Further speed-up with continual learning
Perpetual Learning, a novel approach from our company, offers a significant leap forward in machine learning efficiency. It achieves 100x faster initial training compared to traditional methods and enables continual learning with remarkable speed improvements. This blog post dives into the mechanics of Perpetual Learning, demonstrating how it empowers continuous learning while upholding exceptional accuracy.
Employing the California Housing dataset, we illustrate the potential of continual learning. The dataset is segmented into 24 batches. The initial training utilizes the first 12 batches, followed by incremental learning on the subsequent 11 batches. After each incremental step, the model's performance is evaluated on the next batch. To benchmark the efficacy of continual learning, we also train separate models from scratch at each step.
| Batch # | Batch Size | Cumulative Data Size | Continual CPU Time | Retraining CPU Time | Continual Cumulative CPU Time | Retraining Cumulative CPU Time | Speed-up |
|---|---|---|---|---|---|---|---|
| 0 | 10320 | 10320 | 28.6 | 30.2 | 28.6 | 30.2 | 1.0x |
| 1 | 860 | 11180 | 22.3 | 31.3 | 50.9 | 61.5 | 1.2x |
| 2 | 860 | 12040 | 17.6 | 37.2 | 68.5 | 98.7 | 1.4x |
| 3 | 860 | 12900 | 11.5 | 33.9 | 80.0 | 132.6 | 1.7x |
| 4 | 860 | 13760 | 10.4 | 36.6 | 90.4 | 169.2 | 1.9x |
| 5 | 860 | 14620 | 11.1 | 41.2 | 101.5 | 210.4 | 2.1x |
| 6 | 860 | 15480 | 12.5 | 40.6 | 114.0 | 251.0 | 2.2x |
| 7 | 860 | 16340 | 14.2 | 46.9 | 128.2 | 297.9 | 2.3x |
| 8 | 860 | 17200 | 19.6 | 49.1 | 147.8 | 347.0 | 2.3x |
| 9 | 860 | 18060 | 13.3 | 57.0 | 161.1 | 404.0 | 2.5x |
| 10 | 860 | 18920 | 17.4 | 49.4 | 178.5 | 453.4 | 2.5x |
| 11 | 860 | 19780 | 19.6 | 60.0 | 198.1 | 513.4 | 2.6x |
The findings reveal that continual learning progressively accelerates learning with each incremental step, maintaining a consistent average test mean squared error (MSE) of 0.197. This translates to a theoretical speed-up that approaches infinity as the number of incremental steps increases, as visualized in the accompanying charts.

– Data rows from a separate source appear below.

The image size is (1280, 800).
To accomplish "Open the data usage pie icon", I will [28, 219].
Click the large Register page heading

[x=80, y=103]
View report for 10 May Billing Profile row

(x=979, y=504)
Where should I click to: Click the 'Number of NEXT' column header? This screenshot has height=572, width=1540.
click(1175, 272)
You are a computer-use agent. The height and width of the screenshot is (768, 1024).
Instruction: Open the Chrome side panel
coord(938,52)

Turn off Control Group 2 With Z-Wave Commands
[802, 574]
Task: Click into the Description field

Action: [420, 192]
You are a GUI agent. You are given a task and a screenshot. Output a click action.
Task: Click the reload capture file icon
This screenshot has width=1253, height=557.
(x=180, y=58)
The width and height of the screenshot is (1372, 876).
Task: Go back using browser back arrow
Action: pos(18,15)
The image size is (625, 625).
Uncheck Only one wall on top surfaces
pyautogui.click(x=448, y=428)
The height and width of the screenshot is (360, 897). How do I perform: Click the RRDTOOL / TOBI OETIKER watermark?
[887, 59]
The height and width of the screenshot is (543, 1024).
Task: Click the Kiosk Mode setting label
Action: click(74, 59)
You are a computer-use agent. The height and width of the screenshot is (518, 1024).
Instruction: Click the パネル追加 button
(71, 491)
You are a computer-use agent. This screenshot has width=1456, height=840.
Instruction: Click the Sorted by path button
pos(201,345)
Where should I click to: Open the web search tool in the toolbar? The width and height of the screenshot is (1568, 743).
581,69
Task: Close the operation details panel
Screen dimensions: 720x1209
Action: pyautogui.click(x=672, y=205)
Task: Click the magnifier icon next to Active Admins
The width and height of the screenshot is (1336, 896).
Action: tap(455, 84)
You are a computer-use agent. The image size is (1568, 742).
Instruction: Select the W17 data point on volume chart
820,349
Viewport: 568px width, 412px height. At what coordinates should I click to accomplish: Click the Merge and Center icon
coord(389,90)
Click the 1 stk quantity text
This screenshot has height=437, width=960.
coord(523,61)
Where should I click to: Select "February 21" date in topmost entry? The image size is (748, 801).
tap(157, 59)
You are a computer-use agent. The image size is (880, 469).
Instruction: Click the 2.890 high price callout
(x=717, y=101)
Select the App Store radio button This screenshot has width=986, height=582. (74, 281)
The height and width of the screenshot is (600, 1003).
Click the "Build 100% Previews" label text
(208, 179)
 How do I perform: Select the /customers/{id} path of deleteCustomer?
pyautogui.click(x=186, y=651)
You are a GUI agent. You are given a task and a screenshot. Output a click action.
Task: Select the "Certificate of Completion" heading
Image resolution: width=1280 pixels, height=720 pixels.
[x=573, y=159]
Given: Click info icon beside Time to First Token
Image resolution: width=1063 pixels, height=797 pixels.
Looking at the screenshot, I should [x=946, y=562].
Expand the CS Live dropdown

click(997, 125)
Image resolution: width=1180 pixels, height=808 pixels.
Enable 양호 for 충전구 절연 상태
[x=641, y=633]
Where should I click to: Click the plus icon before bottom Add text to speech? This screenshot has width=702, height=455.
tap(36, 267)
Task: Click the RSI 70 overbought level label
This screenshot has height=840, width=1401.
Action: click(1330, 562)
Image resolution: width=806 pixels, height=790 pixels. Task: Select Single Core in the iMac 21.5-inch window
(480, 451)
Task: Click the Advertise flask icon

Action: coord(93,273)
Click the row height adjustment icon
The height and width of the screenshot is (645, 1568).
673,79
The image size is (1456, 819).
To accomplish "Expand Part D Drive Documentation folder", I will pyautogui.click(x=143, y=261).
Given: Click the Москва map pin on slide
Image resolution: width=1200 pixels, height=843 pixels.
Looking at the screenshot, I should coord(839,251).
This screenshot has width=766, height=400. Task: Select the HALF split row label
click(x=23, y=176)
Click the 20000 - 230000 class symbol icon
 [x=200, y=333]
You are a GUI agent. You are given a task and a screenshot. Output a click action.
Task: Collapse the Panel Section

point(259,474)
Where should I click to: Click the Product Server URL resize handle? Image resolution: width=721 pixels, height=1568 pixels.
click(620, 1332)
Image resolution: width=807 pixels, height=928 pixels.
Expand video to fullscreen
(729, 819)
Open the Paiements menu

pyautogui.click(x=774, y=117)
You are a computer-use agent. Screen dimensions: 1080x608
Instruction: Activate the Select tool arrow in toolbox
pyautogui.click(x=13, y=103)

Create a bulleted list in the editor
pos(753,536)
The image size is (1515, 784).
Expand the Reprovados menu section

The following chart demonstrates the CPU time required at each step. Perpetual Learning exhibits near-constant CPU time due with the constant batch size. Conversely, retraining incurs a linear increase in CPU time as the data size grows proportionally.
The following chart showcases the cumulative CPU time across all steps. Perpetual Learning exhibits a linear growth in cumulative CPU time, while retraining incurs a quadratic increase. This highlights the theoretical infinite speed-up achieved by Perpetual Learning as the number of batches approaches infinity.
These compelling results establish Perpetual Learning's ability to not only deliver 100x faster initial training but also to facilitate learning from data in linear time, irrespective of data size and scale.